The Okayama University of Science announced on September 28 the discovery of an enormous footprint of a dinosaur in Mongolia’s Gobi Desert. The footprints are believed to be of a dinosaur which roamed in these parts some 70 million years ago.
The discovery was made by a joint team of researchers from the Institute of Paleontology and Geology of the Mongolian Academy of Sciences and the Okayama University of Science. The dinosaur print was bigger than 100 cm and could be termed as the rarest of the rare find.
The track was unearthed in a geological layer which dated back to the late Cretaceous period which is almost 70 to 90 million years ago. The footprint is believed to be the left hind foot of a giant plant-eating sauropod similar to Titanosaurus. This information was given by to Shinobu Ishigaki, who is the leader of the Japanese team.
The biggest prize will be a fossilized skeleton of such a dinosaur which the team is hopeful of finding eventually. A whole skeleton of such a dinosaur is still to be found in Mongolia. It does not reduce the importance of the footprints which is as valuable as a fossilized bone of a dino.
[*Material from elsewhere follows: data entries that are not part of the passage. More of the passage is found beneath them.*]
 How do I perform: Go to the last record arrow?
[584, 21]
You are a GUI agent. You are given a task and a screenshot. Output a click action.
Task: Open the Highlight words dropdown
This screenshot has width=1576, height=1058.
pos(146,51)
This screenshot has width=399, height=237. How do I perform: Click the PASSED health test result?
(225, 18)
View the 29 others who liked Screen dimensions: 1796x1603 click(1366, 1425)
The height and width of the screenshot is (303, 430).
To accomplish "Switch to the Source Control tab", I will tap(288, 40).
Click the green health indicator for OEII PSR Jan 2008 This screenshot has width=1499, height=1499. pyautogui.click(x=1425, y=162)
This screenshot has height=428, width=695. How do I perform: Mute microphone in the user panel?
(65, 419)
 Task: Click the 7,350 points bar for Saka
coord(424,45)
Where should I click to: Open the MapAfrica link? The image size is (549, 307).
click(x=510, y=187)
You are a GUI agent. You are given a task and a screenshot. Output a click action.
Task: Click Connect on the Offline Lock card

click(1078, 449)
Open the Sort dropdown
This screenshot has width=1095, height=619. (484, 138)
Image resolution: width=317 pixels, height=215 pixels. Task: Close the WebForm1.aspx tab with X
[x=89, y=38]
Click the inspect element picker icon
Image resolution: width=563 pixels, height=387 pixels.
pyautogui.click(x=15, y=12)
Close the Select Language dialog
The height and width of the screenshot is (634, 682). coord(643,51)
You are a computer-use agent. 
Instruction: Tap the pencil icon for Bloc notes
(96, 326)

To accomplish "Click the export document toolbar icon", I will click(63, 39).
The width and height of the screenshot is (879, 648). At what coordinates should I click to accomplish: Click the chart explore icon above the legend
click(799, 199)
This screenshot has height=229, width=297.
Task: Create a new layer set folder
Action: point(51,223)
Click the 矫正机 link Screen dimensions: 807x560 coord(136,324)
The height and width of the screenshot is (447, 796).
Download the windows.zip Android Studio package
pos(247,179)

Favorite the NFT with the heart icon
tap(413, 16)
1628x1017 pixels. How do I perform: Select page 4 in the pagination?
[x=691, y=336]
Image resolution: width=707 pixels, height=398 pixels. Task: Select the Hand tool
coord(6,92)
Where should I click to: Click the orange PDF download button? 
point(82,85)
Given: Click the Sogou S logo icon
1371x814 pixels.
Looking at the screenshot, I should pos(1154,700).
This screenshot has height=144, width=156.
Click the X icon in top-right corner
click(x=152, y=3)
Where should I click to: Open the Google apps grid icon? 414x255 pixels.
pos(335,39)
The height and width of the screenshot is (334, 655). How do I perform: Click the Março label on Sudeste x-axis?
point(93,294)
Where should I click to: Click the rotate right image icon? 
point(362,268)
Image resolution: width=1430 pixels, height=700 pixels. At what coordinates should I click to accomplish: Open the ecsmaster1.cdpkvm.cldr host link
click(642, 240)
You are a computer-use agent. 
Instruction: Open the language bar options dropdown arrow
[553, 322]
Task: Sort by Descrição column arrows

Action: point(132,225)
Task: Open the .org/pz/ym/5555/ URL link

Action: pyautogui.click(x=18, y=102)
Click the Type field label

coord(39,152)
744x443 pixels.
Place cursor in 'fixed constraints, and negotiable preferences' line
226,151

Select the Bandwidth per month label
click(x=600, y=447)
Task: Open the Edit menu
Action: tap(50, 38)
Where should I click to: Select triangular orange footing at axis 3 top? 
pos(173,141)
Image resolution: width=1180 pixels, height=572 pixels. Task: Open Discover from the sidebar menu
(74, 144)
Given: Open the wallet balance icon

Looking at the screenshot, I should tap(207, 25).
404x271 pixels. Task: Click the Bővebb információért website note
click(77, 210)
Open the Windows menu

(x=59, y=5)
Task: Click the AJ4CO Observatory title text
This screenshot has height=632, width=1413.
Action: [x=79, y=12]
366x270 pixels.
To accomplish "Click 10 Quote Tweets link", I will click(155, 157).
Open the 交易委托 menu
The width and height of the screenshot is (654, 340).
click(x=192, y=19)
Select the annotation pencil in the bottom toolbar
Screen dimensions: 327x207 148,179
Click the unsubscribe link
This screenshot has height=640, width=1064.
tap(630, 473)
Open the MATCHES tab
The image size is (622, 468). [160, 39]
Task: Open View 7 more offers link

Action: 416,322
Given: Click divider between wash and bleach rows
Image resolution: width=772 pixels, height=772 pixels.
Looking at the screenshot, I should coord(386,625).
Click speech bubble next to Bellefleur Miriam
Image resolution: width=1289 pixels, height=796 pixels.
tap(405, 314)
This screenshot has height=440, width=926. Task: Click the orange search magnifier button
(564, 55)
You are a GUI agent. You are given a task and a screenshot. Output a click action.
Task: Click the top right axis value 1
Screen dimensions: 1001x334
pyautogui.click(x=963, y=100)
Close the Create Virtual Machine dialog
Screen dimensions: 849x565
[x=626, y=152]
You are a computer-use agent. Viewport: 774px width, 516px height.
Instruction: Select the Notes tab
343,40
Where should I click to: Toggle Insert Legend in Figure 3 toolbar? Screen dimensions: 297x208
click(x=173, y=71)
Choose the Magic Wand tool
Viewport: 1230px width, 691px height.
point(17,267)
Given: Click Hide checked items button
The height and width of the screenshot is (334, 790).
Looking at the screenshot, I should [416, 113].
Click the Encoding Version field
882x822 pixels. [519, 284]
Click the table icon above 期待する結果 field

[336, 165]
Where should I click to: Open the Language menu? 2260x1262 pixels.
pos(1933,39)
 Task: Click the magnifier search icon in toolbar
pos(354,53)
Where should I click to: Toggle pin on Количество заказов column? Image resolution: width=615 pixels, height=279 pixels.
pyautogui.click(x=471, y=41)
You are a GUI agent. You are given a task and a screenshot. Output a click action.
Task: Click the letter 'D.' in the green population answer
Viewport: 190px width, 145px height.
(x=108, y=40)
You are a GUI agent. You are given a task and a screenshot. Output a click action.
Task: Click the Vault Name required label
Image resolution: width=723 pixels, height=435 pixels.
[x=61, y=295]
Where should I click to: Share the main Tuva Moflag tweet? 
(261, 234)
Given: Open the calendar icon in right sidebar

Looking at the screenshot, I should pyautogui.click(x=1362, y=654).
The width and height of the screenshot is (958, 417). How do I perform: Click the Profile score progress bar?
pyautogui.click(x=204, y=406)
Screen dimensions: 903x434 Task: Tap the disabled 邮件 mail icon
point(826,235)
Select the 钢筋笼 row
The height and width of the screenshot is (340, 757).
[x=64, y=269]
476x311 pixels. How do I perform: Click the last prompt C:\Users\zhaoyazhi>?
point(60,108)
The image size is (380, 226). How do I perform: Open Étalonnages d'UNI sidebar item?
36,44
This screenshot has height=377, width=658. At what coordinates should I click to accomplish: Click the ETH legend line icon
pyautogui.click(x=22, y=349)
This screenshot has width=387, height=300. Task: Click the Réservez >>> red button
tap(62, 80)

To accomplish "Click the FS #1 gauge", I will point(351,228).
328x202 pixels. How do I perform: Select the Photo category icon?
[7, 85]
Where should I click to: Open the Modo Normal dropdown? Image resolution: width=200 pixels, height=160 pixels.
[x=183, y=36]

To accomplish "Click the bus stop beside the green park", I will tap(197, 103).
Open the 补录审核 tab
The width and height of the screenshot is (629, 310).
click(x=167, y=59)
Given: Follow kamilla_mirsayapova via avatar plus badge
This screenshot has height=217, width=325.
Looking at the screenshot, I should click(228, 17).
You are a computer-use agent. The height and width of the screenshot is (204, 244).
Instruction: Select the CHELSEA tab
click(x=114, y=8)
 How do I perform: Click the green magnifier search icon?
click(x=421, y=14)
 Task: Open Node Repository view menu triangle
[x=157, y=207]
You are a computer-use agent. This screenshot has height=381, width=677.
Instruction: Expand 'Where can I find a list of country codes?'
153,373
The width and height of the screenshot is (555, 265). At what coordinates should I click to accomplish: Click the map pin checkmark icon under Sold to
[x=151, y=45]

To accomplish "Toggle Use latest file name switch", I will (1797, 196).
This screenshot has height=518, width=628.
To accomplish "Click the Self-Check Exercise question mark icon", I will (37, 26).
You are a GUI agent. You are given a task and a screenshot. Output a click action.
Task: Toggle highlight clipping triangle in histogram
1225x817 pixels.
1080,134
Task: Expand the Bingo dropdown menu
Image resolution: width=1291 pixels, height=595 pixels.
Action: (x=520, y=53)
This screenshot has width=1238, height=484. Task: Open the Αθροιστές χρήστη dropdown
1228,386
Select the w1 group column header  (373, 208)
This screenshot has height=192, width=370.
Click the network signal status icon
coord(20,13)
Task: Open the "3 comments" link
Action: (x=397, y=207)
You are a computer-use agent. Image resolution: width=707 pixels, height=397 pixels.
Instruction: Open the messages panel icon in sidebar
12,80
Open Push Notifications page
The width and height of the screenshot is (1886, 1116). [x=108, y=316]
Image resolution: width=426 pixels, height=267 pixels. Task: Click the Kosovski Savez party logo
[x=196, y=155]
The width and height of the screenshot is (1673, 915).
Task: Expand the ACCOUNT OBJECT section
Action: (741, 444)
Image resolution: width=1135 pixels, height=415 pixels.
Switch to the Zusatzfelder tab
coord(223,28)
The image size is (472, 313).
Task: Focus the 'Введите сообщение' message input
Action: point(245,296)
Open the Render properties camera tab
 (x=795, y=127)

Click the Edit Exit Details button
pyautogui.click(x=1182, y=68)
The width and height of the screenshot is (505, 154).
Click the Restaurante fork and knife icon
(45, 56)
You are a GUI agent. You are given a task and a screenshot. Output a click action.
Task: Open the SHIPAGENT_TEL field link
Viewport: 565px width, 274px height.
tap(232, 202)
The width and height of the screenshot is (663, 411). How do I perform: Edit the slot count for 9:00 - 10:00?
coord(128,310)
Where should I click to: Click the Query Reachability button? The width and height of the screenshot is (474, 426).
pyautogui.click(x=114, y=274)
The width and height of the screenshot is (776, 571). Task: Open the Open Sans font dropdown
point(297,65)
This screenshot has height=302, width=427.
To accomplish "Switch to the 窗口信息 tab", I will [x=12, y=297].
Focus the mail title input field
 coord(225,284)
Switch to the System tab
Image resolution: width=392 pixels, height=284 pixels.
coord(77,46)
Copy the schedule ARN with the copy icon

It will give us valuable insight into the shape of the dinosaur’s feet and the manner in which these gargantuan creatures walked.
Footprints are relevant evidence of dinosaurs, and a lot of information can be gleaned out from these footprints. Similar footprints have been seen in Morocco and France. However, the latest is perhaps the clearest with signs of nails. Most footprints are fuzzy, but this discovery is very important because the shape of the claw is clearly visible and so is the sole of the dinosaur’s foot.